Moel y Gest is a 263 m hill to the west of Porthmadog in North Wales. It is a very rocky hill with high topographic prominence because of the lower land that surrounds it on all sides, and qualifies as a Marilyn. The views from the top are far ranging and include the Llŷn Peninsula, the Rhinogydd, Moelwynion, Moel Hebog, and Snowdon.

==Ascent==
Moel y Gest can be climbed by approaching it from the south, starting from the unclassified road from Porthmadog to Black Rock Sands. This crosses pasture fields before reaching steeper slopes with gorse and bracken. There are a number of interconnecting paths on the slopes. The summit is rocky with rough grass and boulders, and there is a cairn and a path along the ridge.
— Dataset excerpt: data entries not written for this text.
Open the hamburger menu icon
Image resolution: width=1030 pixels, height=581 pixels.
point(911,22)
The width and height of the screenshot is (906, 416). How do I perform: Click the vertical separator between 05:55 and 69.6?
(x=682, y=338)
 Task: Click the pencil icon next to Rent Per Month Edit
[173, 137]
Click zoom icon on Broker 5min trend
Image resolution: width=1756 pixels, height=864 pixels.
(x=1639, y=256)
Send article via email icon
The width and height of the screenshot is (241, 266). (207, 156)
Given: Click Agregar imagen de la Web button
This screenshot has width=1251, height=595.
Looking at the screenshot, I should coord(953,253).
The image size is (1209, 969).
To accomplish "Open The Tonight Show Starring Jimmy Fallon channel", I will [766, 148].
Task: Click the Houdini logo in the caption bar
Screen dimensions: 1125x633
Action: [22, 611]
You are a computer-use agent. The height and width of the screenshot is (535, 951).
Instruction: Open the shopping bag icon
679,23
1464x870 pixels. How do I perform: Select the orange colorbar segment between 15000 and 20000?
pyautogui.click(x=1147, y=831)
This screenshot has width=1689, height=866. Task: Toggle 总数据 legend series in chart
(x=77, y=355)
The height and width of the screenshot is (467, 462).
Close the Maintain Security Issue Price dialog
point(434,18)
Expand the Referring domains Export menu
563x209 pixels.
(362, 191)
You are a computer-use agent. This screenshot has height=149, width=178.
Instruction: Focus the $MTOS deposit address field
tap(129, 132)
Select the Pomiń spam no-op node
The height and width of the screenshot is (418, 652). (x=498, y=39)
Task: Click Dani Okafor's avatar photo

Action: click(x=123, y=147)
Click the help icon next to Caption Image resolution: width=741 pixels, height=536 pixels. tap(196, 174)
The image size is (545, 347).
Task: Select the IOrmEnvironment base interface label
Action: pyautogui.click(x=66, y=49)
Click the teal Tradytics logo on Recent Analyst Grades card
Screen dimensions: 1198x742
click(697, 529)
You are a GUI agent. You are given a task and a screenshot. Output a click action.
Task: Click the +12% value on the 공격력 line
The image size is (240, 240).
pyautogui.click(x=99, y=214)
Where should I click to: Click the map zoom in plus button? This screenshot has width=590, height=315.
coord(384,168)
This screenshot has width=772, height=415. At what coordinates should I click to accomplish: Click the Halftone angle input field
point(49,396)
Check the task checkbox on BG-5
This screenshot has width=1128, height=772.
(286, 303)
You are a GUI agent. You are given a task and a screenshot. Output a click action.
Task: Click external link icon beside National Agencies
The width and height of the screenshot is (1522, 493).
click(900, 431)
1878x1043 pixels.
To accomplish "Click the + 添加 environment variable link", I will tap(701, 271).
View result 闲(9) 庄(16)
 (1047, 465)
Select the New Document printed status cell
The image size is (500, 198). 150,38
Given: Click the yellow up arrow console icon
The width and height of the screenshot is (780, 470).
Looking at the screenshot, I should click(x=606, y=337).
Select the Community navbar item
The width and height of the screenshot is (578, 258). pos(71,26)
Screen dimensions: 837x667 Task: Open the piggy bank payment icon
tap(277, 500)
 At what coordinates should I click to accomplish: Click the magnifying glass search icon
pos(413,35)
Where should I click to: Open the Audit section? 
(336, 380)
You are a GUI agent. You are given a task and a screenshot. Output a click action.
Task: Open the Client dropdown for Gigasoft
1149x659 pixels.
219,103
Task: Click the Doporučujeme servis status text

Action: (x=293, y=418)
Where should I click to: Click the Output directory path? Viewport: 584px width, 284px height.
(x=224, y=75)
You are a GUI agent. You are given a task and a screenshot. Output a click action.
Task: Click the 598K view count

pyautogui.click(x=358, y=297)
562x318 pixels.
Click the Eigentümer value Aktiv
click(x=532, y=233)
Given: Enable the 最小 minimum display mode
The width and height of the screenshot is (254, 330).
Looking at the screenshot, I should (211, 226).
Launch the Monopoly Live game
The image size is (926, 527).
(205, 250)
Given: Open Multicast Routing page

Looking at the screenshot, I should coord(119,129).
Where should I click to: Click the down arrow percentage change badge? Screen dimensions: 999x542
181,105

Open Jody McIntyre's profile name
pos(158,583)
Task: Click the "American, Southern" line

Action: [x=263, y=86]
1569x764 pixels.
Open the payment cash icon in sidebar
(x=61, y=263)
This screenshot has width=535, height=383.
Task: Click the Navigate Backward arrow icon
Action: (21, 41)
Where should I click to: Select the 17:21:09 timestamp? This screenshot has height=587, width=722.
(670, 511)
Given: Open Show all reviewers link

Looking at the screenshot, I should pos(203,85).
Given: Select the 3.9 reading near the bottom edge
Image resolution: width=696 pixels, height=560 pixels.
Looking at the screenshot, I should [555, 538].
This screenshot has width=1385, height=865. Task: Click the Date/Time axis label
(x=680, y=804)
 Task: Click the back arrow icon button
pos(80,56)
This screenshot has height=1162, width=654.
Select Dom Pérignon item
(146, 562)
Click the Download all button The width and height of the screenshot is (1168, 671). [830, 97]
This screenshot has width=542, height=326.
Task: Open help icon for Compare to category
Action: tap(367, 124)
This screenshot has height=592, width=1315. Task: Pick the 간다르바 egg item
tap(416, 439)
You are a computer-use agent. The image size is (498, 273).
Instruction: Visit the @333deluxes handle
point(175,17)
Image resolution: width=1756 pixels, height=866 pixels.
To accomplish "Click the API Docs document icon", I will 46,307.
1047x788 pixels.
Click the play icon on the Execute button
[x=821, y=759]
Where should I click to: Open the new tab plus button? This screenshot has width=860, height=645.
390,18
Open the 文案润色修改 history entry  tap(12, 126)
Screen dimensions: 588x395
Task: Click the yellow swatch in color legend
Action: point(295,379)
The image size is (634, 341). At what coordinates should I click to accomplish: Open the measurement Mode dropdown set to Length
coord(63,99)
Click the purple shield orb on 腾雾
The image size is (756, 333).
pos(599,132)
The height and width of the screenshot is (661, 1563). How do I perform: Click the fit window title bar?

Other routes up the hill are available from the northeast, north and elsewhere but there seems to be no main path.

==Historic sites==
At the summit of Moel y Gest is a hillfort which shows some resemblance to the "nuclear forts" of the Early Middle Ages found in Scotland. Like these, it has a "court" system with loops of wall and a "citadel". However the fort has several peculiarities which makes it difficult to understand. For most of its perimeter, the boundary defenses follow natural features to give it good defensive potential, but at the northwestern part, where the entrance lies, it is set back from the cliff making it vulnerable to an approaching enemy who would be invisible until close at hand. The perimeter wall contains a selectively large numbers of white, quartz stones, and it is possible the fort had a religious rather than military significance.

There is also the remains of a round hut on the northern flanks of the hill at an elevation of about 500 ft. This has an entrance on the southwestern side and a diameter of 12 ft, with walls 2.5 ft thick and 1 ft high.